**TASK OBJECTIVE**
Determine how many lines in the records below contain the string "height", and reply with the number alone.

**RECORD EXTRACTS**
--------------------------------------------------

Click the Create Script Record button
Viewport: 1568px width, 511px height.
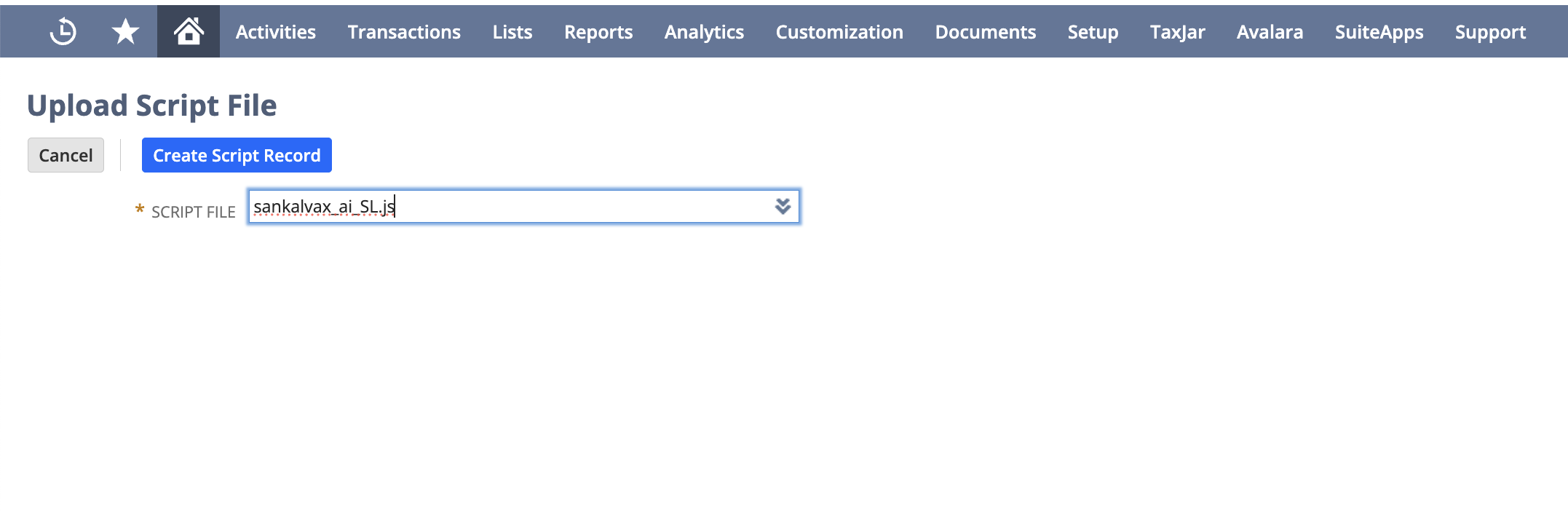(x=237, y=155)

--------------------------------------------------

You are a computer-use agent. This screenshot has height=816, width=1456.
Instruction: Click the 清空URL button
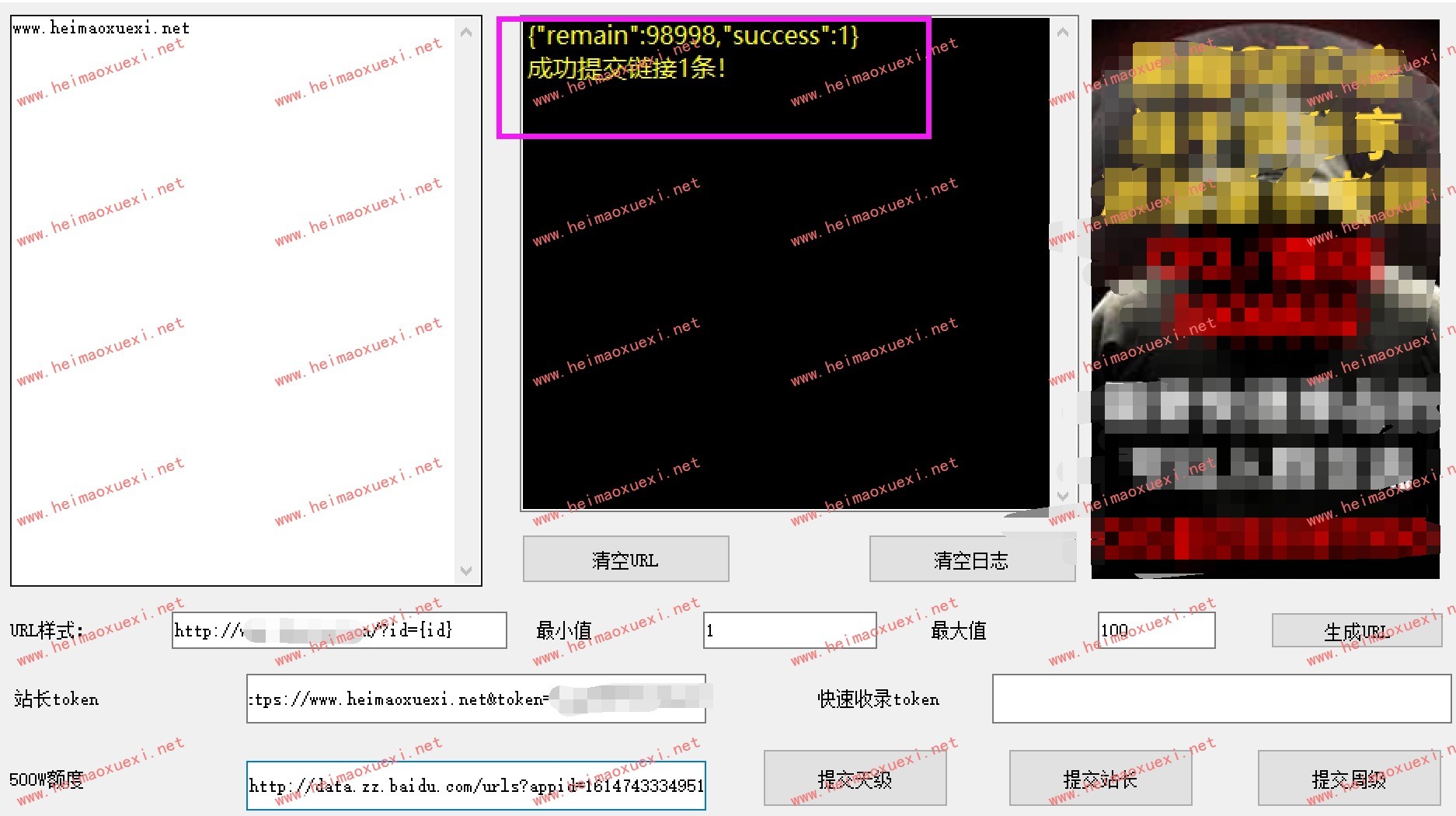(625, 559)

--------------------------------------------------

**WRITTEN ANSWER**
2